■ TASK REQUIREMENTS: Copy out, word for word, the stretch of records from the line containing "Task: Click the word SOLVER in the title" through the line containing "Action: [x=512, y=68]", leaving out the pictures.

■ LISTED ENTRIES:
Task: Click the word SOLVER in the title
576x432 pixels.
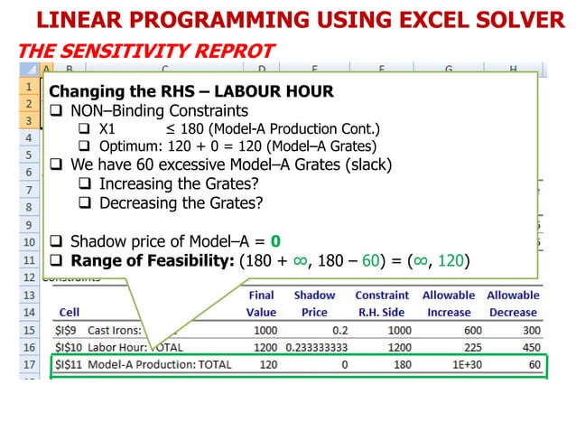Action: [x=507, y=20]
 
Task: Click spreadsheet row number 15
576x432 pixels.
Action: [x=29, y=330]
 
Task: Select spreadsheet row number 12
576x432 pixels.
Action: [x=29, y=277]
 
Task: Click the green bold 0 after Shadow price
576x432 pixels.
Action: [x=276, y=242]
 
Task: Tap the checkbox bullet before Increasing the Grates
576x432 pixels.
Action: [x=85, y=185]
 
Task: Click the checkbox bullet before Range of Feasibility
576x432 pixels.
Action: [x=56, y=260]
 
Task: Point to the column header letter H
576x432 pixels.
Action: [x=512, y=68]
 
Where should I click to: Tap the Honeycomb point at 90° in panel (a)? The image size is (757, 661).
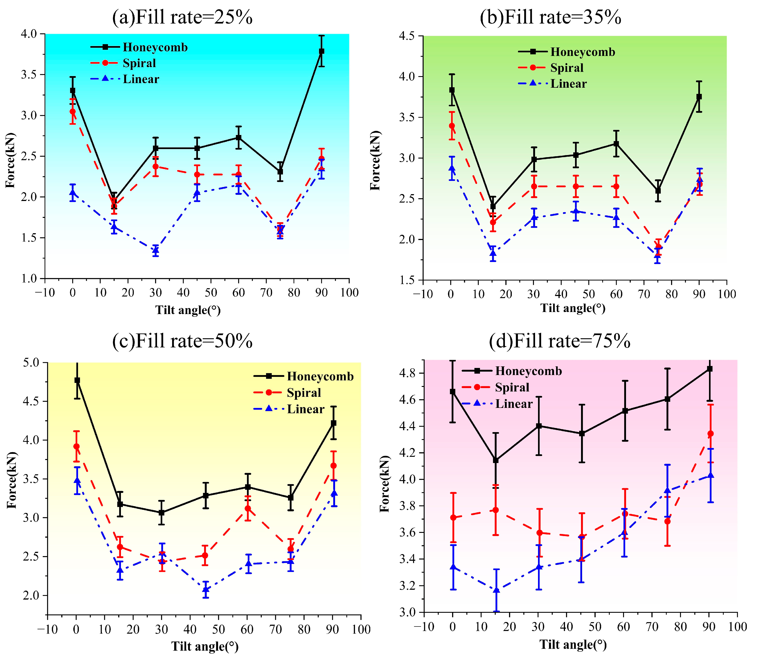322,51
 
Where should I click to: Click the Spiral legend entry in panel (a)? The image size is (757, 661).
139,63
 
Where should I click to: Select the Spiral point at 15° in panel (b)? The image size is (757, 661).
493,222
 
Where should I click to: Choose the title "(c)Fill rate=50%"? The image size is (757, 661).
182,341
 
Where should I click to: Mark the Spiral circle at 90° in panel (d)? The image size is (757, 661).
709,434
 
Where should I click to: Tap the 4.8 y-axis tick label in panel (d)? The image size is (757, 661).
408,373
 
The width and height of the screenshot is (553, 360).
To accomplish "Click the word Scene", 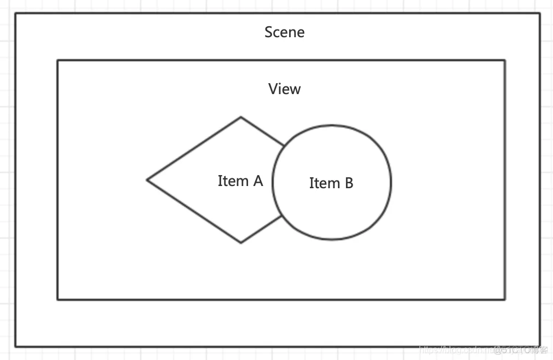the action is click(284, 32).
==
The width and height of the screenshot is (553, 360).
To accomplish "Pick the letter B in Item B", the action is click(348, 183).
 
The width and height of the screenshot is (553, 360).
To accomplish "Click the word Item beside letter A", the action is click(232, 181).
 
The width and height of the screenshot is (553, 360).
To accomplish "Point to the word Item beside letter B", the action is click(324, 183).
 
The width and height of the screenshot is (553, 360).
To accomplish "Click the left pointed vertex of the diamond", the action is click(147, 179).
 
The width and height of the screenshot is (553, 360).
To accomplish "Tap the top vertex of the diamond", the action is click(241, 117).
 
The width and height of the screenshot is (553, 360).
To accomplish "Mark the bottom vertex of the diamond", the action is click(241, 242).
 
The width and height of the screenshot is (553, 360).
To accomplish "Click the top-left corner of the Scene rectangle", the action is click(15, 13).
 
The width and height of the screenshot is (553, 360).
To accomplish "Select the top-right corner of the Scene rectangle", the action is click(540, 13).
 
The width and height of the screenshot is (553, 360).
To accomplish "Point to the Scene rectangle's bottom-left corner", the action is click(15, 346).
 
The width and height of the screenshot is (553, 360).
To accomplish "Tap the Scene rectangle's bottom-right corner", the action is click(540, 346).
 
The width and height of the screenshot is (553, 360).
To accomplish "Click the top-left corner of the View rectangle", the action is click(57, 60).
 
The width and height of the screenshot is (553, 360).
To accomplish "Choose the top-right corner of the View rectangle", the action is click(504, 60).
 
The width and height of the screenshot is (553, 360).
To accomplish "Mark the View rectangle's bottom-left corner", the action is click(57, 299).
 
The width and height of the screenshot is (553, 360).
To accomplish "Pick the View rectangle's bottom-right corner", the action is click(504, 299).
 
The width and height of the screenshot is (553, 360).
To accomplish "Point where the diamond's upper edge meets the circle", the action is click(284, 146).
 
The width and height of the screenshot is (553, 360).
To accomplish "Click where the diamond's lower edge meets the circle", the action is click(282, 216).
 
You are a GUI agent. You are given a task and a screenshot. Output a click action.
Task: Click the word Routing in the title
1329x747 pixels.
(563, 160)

■ WRITTEN SOLUTION:
Task: Click the word SOLVER in the title
576x432 pixels.
Action: [x=507, y=20]
 
Task: Click spreadsheet row number 15
576x432 pixels.
Action: [x=29, y=330]
 
Task: Select spreadsheet row number 12
576x432 pixels.
Action: [x=29, y=277]
 
Task: Click the green bold 0 after Shadow price
576x432 pixels.
Action: [x=276, y=242]
 
Task: Tap the checkbox bullet before Increasing the Grates
576x432 pixels.
Action: [x=85, y=185]
 
Task: Click the checkbox bullet before Range of Feasibility
576x432 pixels.
Action: [x=56, y=260]
 
Task: Point to the column header letter H
576x432 pixels.
Action: [x=512, y=68]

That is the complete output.